* **ASSIGNMENT**
Go through the material below, find each line with the word "value", and copy those lines.

* **SOURCE INFORMATION**
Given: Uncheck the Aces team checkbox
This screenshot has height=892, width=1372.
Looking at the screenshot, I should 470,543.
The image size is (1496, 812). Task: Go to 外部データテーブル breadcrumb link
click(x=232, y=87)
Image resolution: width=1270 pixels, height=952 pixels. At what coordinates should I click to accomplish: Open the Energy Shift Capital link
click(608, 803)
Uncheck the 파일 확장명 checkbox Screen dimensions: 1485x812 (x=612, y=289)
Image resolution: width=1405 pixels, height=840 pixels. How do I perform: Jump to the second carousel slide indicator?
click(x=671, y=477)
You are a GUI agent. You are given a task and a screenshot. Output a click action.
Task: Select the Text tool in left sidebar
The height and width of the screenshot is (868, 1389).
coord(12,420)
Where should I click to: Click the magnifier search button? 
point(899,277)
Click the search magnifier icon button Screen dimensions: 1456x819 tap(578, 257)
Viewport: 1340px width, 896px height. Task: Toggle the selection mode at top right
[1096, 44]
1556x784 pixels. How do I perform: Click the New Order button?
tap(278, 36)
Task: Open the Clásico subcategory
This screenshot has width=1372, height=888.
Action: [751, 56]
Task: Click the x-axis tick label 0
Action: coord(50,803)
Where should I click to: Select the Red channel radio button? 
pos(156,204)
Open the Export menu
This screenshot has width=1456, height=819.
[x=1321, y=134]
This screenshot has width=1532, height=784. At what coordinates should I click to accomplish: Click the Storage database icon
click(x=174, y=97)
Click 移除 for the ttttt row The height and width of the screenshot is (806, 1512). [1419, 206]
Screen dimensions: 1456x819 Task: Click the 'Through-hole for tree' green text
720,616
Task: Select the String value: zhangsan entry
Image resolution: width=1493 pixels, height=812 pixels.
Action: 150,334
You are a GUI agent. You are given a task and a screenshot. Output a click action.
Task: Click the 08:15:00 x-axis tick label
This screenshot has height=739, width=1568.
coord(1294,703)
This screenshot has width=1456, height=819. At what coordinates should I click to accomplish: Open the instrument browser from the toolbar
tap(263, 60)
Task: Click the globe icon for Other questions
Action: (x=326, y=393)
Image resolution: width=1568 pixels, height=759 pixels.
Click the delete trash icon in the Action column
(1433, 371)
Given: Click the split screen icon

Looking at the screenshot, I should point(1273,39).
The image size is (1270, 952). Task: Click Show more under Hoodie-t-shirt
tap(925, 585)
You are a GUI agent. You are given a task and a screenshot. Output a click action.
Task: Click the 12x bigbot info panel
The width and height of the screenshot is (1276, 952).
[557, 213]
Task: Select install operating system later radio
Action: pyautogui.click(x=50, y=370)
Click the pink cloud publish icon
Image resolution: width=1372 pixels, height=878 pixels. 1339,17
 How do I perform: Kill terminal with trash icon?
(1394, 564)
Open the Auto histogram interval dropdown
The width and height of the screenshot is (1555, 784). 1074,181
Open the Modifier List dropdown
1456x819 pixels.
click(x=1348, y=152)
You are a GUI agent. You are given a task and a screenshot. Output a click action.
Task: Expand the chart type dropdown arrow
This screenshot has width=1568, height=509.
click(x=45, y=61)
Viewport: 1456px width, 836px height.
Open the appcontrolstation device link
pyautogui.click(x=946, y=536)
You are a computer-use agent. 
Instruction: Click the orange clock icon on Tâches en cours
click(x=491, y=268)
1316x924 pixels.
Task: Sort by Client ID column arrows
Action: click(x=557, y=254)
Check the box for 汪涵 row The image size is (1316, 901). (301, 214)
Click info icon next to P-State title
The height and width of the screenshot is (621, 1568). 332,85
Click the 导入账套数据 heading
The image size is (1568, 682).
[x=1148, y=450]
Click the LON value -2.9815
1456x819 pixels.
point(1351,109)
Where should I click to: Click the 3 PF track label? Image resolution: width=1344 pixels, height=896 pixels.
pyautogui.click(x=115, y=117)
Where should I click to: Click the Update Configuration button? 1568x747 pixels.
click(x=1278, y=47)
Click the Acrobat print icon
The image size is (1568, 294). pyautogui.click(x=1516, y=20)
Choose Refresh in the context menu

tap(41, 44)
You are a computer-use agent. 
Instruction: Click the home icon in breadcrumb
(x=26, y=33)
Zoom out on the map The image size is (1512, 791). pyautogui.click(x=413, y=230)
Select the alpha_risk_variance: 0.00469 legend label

* **WRITTEN RESPONSE**
Task: Select the String value: zhangsan entry
Click the LON value -2.9815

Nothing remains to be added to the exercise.